To clarify, was that via the internet or internal cluster?

This was via the internet. But we should try to do this from the internal cluster, too, for comparison, if possible. I just need few instructions on how to do this!

As an example, https://upload.wikimedia.org/wikipedia/commons/thumb/7/7f/NY_308_in_Rhinebeck_4.jpg/800px-NY_308_in_Rhinebeck_4.jpg maps to https://ms-fe.svc.eqiad.wmnet/wikipedia/commons/thumb/7/7f/NY_308_in_Rhinebeck_4.jpg/800px-NY_308_in_Rhinebeck_4.jpg in the cluster if fetching directly from stat1005.

So if you have the list of URLs at a prebucketed size you're very much likely to be able to pull the files into /srv or HDFS.

You'd want to go for a small prebucketed size if pulling a lot of images so as to save network transfer even internally and have speedy network transfer as well (no re-render, less data, etc.) on a hit.

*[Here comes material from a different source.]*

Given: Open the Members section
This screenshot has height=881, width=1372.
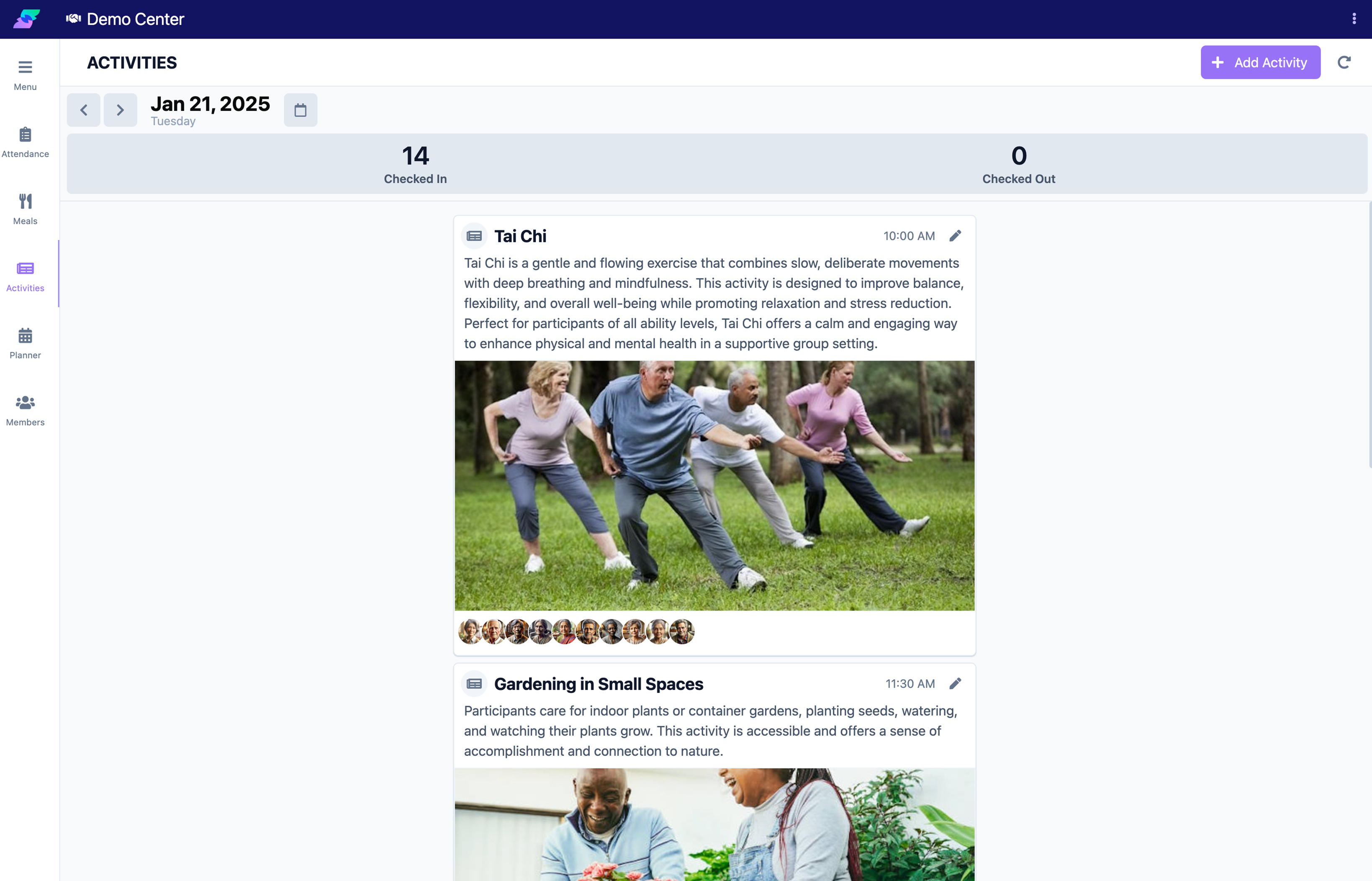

I think for your own purposes you're already not grabbing large files, but the bucketed size is important IIRC.

Do you have a list of files bearing the sharded thumb paths like above? I was poking around and didn't see an obvious reference to a database table bearing the paths and couldn't remember where to look (I think MediaWiki generates the paths at runtime via a hook...it's a sha1, base36 thing). But if someone here knows how to query for all the things please chime in!

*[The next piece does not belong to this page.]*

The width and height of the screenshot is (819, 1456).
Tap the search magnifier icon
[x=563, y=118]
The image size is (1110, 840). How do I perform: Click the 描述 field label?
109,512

Earlier napkin math suggested that with, say, 40 million files at 70k per file that's about 2.8tb of data transfer, not too bad. The thought was that 100 GETs per second shouldn't be detrimental to Swift - that would be on the order of about 5 days (however I might suggest pinging @fgiunchedi and @Gilles as usual before kicking off such a process in case there will be any maintenance or intensive jobs going on otherwise). I know you all were talking on that other ticket.

You necessarily will have some misses on files that for one reason or another have never been pregenerated or stored on fetch so I imagine keeping track of the misses will be helpful for reconciling before any model training.

Miriam added a comment.EditedMay 29 2019, 2:35 PM

@elukey hi! DId anything change on stat1005 since last time we tried tensorflow? I now get this message when I try to import it in python. Thanks!

>>> import tensorflow as tf
Traceback (most recent call last):
  [....]
ImportError: libhiprand.so.1: cannot open shared object file: No such file or directory
Failed to load the native TensorFlow runtime.

hiprand looks to be rocm specific, it should come from the package here: http://repo.radeon.com/rocm/apt/debian/pool/main/r/rocrand/

That repo doesn't seem to be part of the apt sources on stat1005, do we still need to make a mirror of the rocm repos on our prod repositories perhaps? I also looked through puppet but didn't find where the packages to install are defined.

The deb itself does seem to be inplace on stat1005, at /opt/apt/apt_1.9.1.211/pool/main/r/rocrand/rocrand_1.8.1_amd64.deb. I confirmed with ar x that this includes a libhiprand.so.1.

@EBernhardson you are right, no import of the packages has been done yet due to https://github.com/RadeonOpenCompute/ROCm/issues/761. Need to sort that out, upstream still doesn't answer (will also follow up with SRE). For the moment I manually add the repos when needed (puppet cleans the config afterwards), still very hacky but I am planning to get proper puppet code soon.

@Miriam yes I have updated rocm, and probably some packages got cleaned up. Let's meet when we are both on IRC so we can figure out the list of packages needed!

@Miriam rocrand installed, but I guess it will not be the last one :D

@Miriam`import tensorflow as tf` should work now (fixed other packages in need of an upgrade, will need to make a proper upgrade procedure in the future). You may need to upgrade tensorflow-rocm via pip to allow it to support the new packages :)

@elukey thanks so much, everything works now!!

This comment was removed by elukey.

@EBernhardson opened T224723 to track the package imports, feel free to chime in :)